The Military Selective Service Act requires essentially all males between the ages of 18 and 26 register with the Selective Service System, a federal agency, to facilitate their conscription in the event of a military draft. Men who fail to register or otherwise comply with the act may be fined, imprisoned, or denied federal benefits.1 While males are still required to register for induction into military service, women have always been exempted from this registration process and not subject to the draft.

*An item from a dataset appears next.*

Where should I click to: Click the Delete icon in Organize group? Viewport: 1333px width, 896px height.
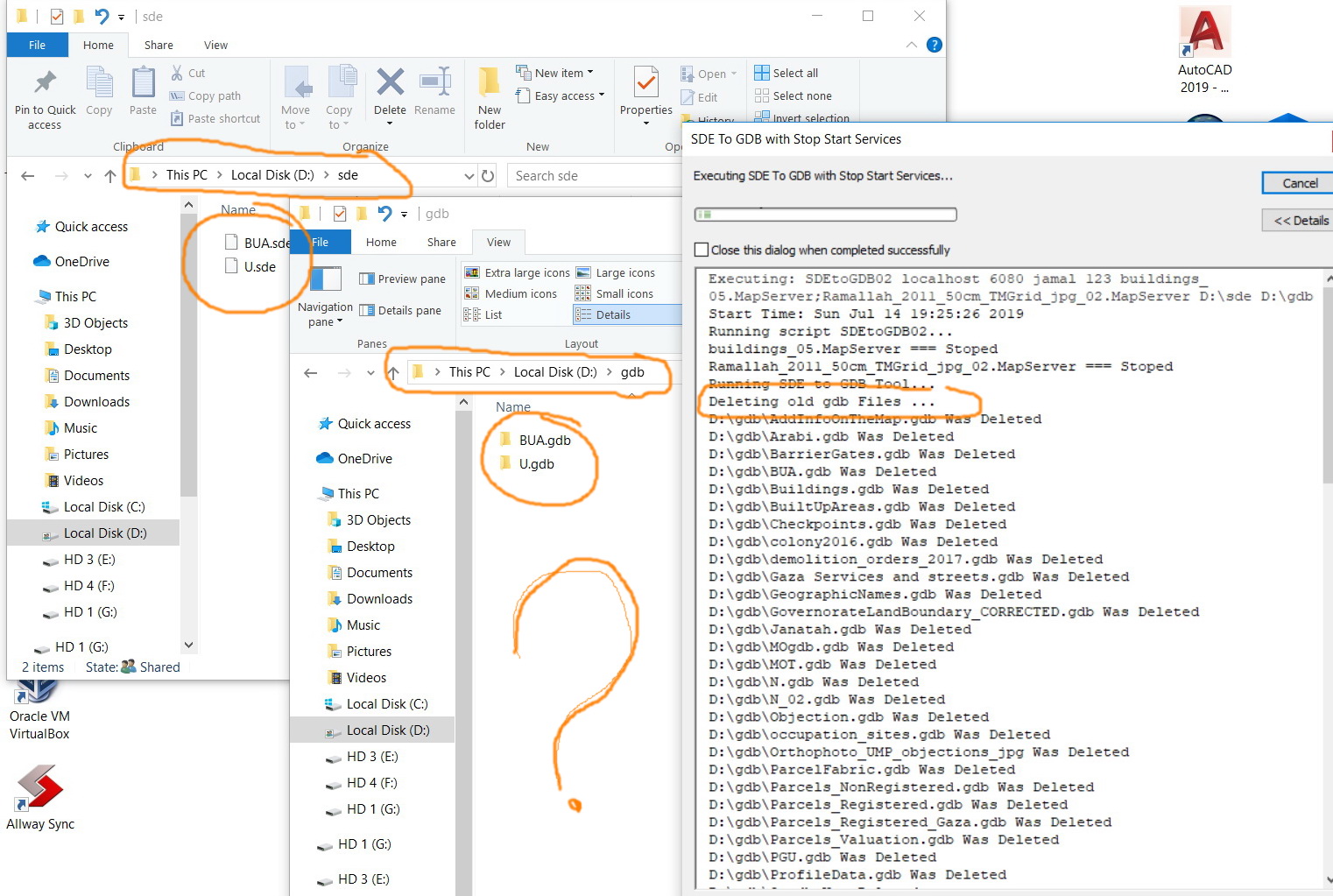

On 25 March 2020, the National Commission on Military, National, and Public Service released a report recommending that women be required to register with the Selective Service System and be included in any future draft. Now that women are eligible to serve in every combat role, recent court decisions have taken diverging views on whether the current male-only registration requirement is constitutional. In 2021, it is possible one of these challenges will be heard by the U.S. Supreme Court. Given the changes to women’s roles in the military, the court should overrule precedent and find that the federal requirement that only men register for Selective Services violates the right to equal protection guaranteed by the Fifth Amendment.2
The petitioners in National Coalition for Men v. Selective Service System argue that it does and have explicitly asked the Court to overturn Rostker v. Goldberg, a case decided in 1981 that found the male-only requirement constitutional. But needing the court to overturn precedent is a substantial bar to success. The general principle stare decisis—which translates “to stand by things decided”—is governed by several factors: a prior decision’s workability, whether it was well-reasoned, its age, and the reliance interests at stake.
Precedents
The 1863 Civil War Enrollment Act was the first U.S. national conscription law.3 In the 20th century, male registration for the draft was enacted in the Selective Service Acts of 1917 and 1948.4 But today’s registration process traces to the 1973 end to military conscription and then–Secretary of Defense Melvin R. Laird’s announcement of the creation of an all-volunteer force. The Selective Service registration requirement was terminated between 1975 and 1980, but reestablished later in 1980 following the Soviet Union’s invasion of Afghanistan. At that time, President Jimmy Carter urged Congress to permit the registration and conscription of women, but Congress declined to do so. Rostker v. Goldberg was the first major court case to address male-only registration.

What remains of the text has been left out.